Task brief:
In full and without change, repeat the records shown below.

Material for this exercise:
★ ★ ★ ★ ★ ★ ★

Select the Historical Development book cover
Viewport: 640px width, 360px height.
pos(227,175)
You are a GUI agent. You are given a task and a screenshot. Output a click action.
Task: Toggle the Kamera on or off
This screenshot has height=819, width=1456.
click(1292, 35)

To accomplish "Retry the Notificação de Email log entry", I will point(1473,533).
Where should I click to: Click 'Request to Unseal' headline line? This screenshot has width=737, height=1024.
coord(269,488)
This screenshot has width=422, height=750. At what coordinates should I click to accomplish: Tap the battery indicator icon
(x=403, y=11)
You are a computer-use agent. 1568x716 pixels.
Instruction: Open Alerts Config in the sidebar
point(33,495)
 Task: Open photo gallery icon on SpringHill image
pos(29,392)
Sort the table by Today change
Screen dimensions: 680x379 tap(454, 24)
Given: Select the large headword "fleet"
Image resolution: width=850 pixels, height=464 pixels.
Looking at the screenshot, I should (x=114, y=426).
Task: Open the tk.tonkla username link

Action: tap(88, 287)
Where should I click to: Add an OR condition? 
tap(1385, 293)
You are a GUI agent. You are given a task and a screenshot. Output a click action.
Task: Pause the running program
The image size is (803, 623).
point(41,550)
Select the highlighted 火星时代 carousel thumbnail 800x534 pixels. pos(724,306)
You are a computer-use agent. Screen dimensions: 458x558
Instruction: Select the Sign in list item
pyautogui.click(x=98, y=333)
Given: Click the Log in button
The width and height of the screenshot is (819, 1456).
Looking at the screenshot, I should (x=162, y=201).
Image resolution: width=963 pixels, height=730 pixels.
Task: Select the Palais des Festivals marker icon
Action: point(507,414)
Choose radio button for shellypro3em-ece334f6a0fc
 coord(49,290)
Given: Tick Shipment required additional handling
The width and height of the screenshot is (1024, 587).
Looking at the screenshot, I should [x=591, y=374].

★ ★ ★ ★ ★ ★ ★

Written answer:
Select the Historical Development book cover
Viewport: 640px width, 360px height.
pos(227,175)
You are a GUI agent. You are given a task and a screenshot. Output a click action.
Task: Toggle the Kamera on or off
This screenshot has height=819, width=1456.
click(1292, 35)

To accomplish "Retry the Notificação de Email log entry", I will point(1473,533).
Where should I click to: Click 'Request to Unseal' headline line? This screenshot has width=737, height=1024.
coord(269,488)
This screenshot has width=422, height=750. At what coordinates should I click to accomplish: Tap the battery indicator icon
(x=403, y=11)
You are a computer-use agent. 1568x716 pixels.
Instruction: Open Alerts Config in the sidebar
point(33,495)
 Task: Open photo gallery icon on SpringHill image
pos(29,392)
Sort the table by Today change
Screen dimensions: 680x379 tap(454, 24)
Given: Select the large headword "fleet"
Image resolution: width=850 pixels, height=464 pixels.
Looking at the screenshot, I should (x=114, y=426).
Task: Open the tk.tonkla username link

Action: tap(88, 287)
Where should I click to: Add an OR condition? 
tap(1385, 293)
You are a GUI agent. You are given a task and a screenshot. Output a click action.
Task: Pause the running program
The image size is (803, 623).
point(41,550)
Select the highlighted 火星时代 carousel thumbnail 800x534 pixels. pos(724,306)
You are a computer-use agent. Screen dimensions: 458x558
Instruction: Select the Sign in list item
pyautogui.click(x=98, y=333)
Given: Click the Log in button
The width and height of the screenshot is (819, 1456).
Looking at the screenshot, I should (x=162, y=201).
Image resolution: width=963 pixels, height=730 pixels.
Task: Select the Palais des Festivals marker icon
Action: point(507,414)
Choose radio button for shellypro3em-ece334f6a0fc
 coord(49,290)
Given: Tick Shipment required additional handling
The width and height of the screenshot is (1024, 587).
Looking at the screenshot, I should [x=591, y=374].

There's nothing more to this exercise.